Add diced tomatoes, bay leaves, and chicken stock (I used a skillet for the sausage mixture and then added it to the soup mixture in a pot). Stir to combine. Bring to a boil and then reduce heat and simmer for 30 minutes.

For the next step, as suggested in the recipe, I cooked the pasta in a separate pot and then added some to individual bowls before ladling the soup over them because I wasn’t sure if my daughter would eat the soup, but I KNOW she’ll always eat pasta and cheese. Right before serving, stir in the basil and season to taste with salt and freshly ground black pepper.

While the pasta is cooking, prepare the cheesy yum. In a small bowl, combine the ricotta, Parmesan, salt and pepper.

To serve, place a dollop of the cheesy yum in each soup bowl, sprinkle some of the mozzarella on top and ladle the hot soup over the cheese.

I used a slightly different method to serve. I first placed the pasta in a serving bowl and added the cheesy mixture (ricotta, Parmesan, and Mozzarella). Next, I ladled the soup over the pasta and sprinkled extra Parmesan on top.

I served with baked mixed vegetables (sweet potatoes, etc.) and a bottle of what my friend likes to call “the Kosher version of two-buck chuck” wine from Trader Joes. I’ve recently learned they have a Kosher version of this wine so I decided to give it a try … sadly, it wasn’t my favorite so I probably won’t buy it again, which is a shame since it cost only $4.

Lasagna wine

Enjoy and happy Kosher Treif cooking!

What to do with leftover “new fruit” after Rosh Hashanah


Prickly Pear Margarita

I don’t know what happens to your “new fruit” after Rosh Hashanah, but in my household, said fruit lies on the counter for a week or so, begins to rot, and someone finally throws it out. Our new fruit selection is usually something unique that we never eat during the year and won’t eat again after taking the ceremonial taste to fulfill our new year’s ritual.

This year, we ended up with the prickly pear.

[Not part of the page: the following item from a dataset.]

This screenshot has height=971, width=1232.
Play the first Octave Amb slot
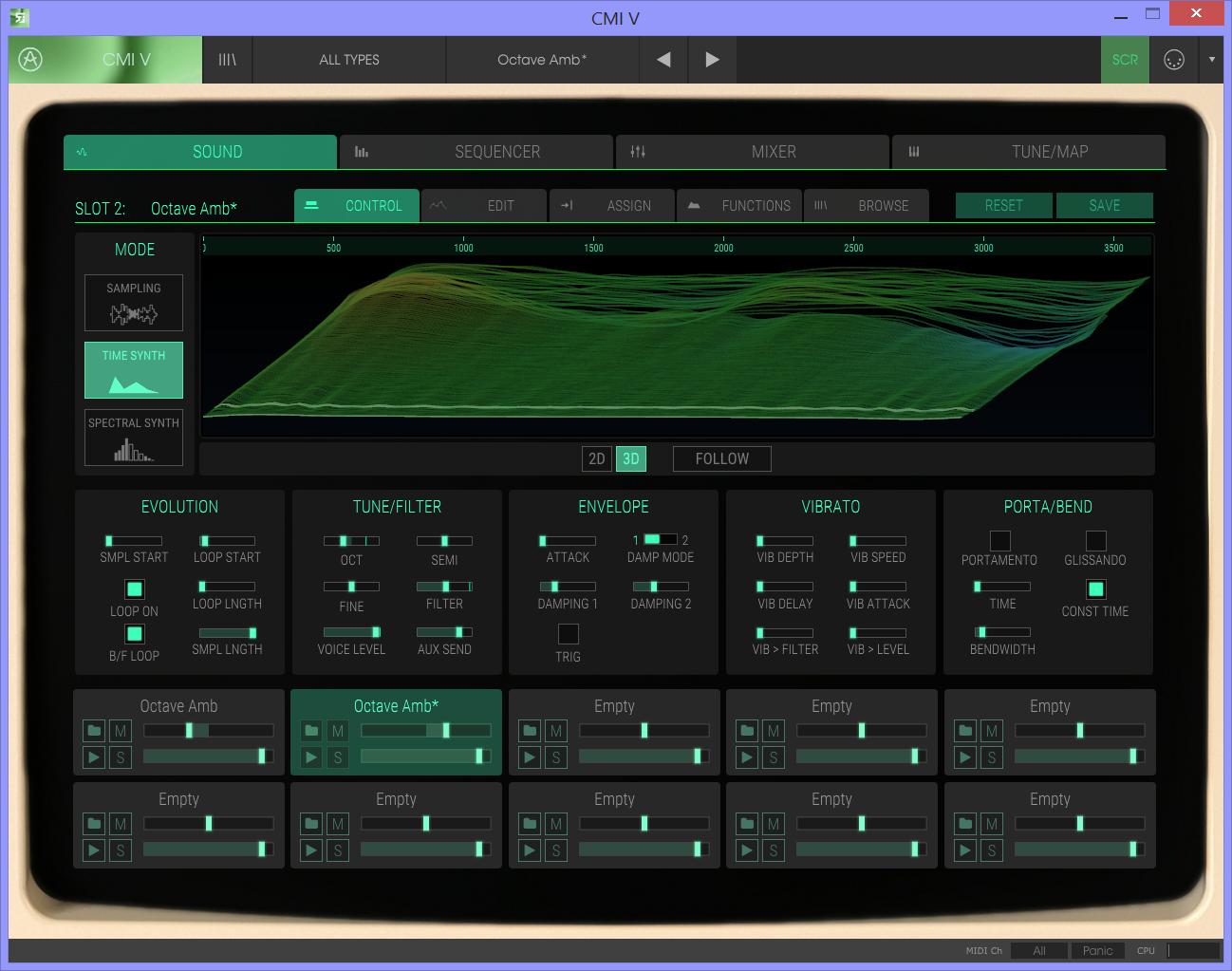point(93,757)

It’s a fruit that has graced our new year’s table many times in the past, so I expected the 4 leftover prickly pears to eventually go the way of the trash can. But on Friday afternoon, I decided to search for recipes that called for prickly pear and … a new Shabbat happy hour tradition was born … the prickly pear margarita.

I won’t claim that getting the juice out of said prickly pears was easy, but it is possible although a bit time consuming. I used the Cactus Fruit Cocktails recipe by Cecilia Hae-Jin Lee via the epicurious web site. Thank you Cecilia for this delicious treat!

Cactus Fruit Cocktails

  • 4 prickly pears, peeled (Peeling the fruit was surprisingly easy. Slice through the fruit lengthwise and peel back the thick outer peel with your fingers, leaving the juicy, seed-filled fruit.
  • Ice
  • 4 ounces tequila
  • 1 1/2 ounces triple sec
  • 1 tablespoon freshly squeezed lime juice
  • 1 tablespoon sugar
  • Coarse-grained salt for rimming (optional)
  • Lime slices for garnish (optional)

Place the prickly pears in a blender and pulse until liquefied. Strain the juice into a small bowl (you should have about 1 cup of juice). I used a very fine, mesh strainer. It took a while (and some pressing with a big spoon) to get all of the juice, but the seeds stayed behind in the strainer.

Fill a large cocktail shaker with ice, add the prickly pear juice, tequila, triple sec, lime juice, and sugar and shake vigorously.

Pour into glasses filled with ice, rimmed with salt or sugar, if you like. Garnish with lime slices.

What creative ways have you utilized your “new fruit” after Rosh Hashanah?

Happy Kosher Treif Cooking and Drinking!